▸ Extracted text:
I used to be quite the grudge holder. Forgiveness was VERY hard for me. Sometimes I held onto anger for years. I couldn’t figure out how to do the whole forgiveness thing at all – it baffled me! I wanted to forgive – BUT… There was always a “but” that made it very difficult for me to forgive.

Unforgiveness hardens my heart – it is sin and it is a stronghold of Satan in my soul. It grieves the Spirit of God and His power begins to trickle into my life instead of flowing like Niagra Falls.

I’M A GOOD GIRL!

I accepted Christ into my heart as Savior and Lord when I was 5. I was always an honors student, made straight As almost all the time, didn’t get at trouble at school – well… except for the one time I got detention because my friend wanted me to wait on her while she wrestled with her books/locker/book bag and we were late for lunch. I cried and cried!!! I was MORTIFIED. Being late for lunch! GASP!!! That is truly a sin that deserved detention. My Daddy laughed so hard and said, “I have been waiting for this day for SO long! You FINALLY got in trouble at school!”

▸ Request 1: In the post on forgiveness, what caused the writer to get detention at school?
▸ Request 2: Rewrite the stretch of the forgiveness post from "I used to be" through "like Niagra Falls.", putting "grudge keeper" in place of "grudge holder".

▸ Recorded information:
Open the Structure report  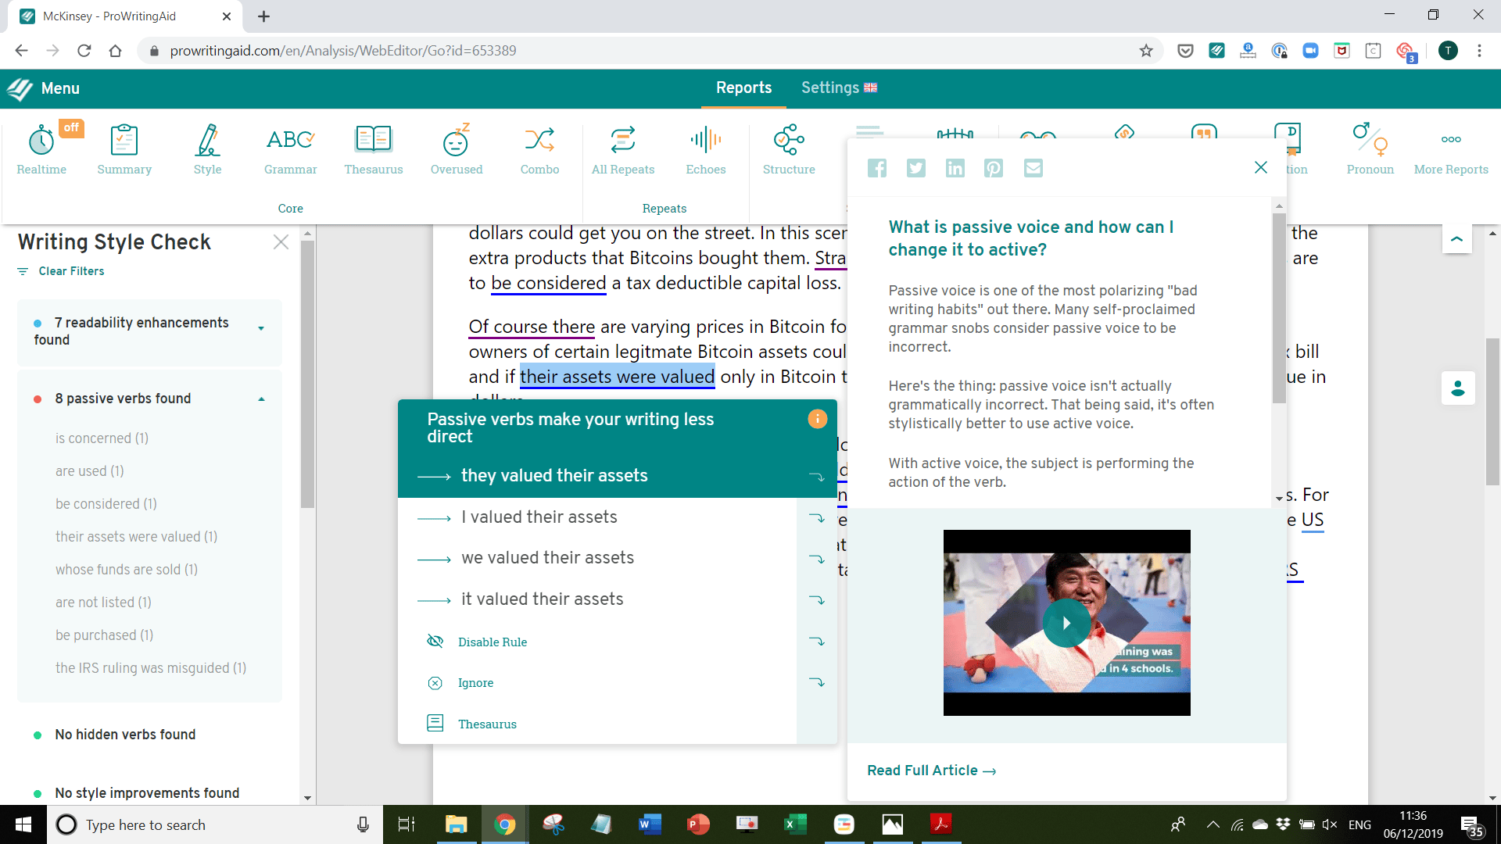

▸ Problem solution 1: A friend wanted the writer to wait while she struggled with her books, locker, and book bag, and the two of them ended up late for lunch. Being late for lunch earned the writer detention.

▸ Problem solution 2:
I used to be quite the grudge keeper. Forgiveness was VERY hard for me. Sometimes I held onto anger for years. I couldn’t figure out how to do the whole forgiveness thing at all – it baffled me! I wanted to forgive – BUT… There was always a “but” that made it very difficult for me to forgive.

Unforgiveness hardens my heart – it is sin and it is a stronghold of Satan in my soul. It grieves the Spirit of God and His power begins to trickle into my life instead of flowing like Niagra Falls.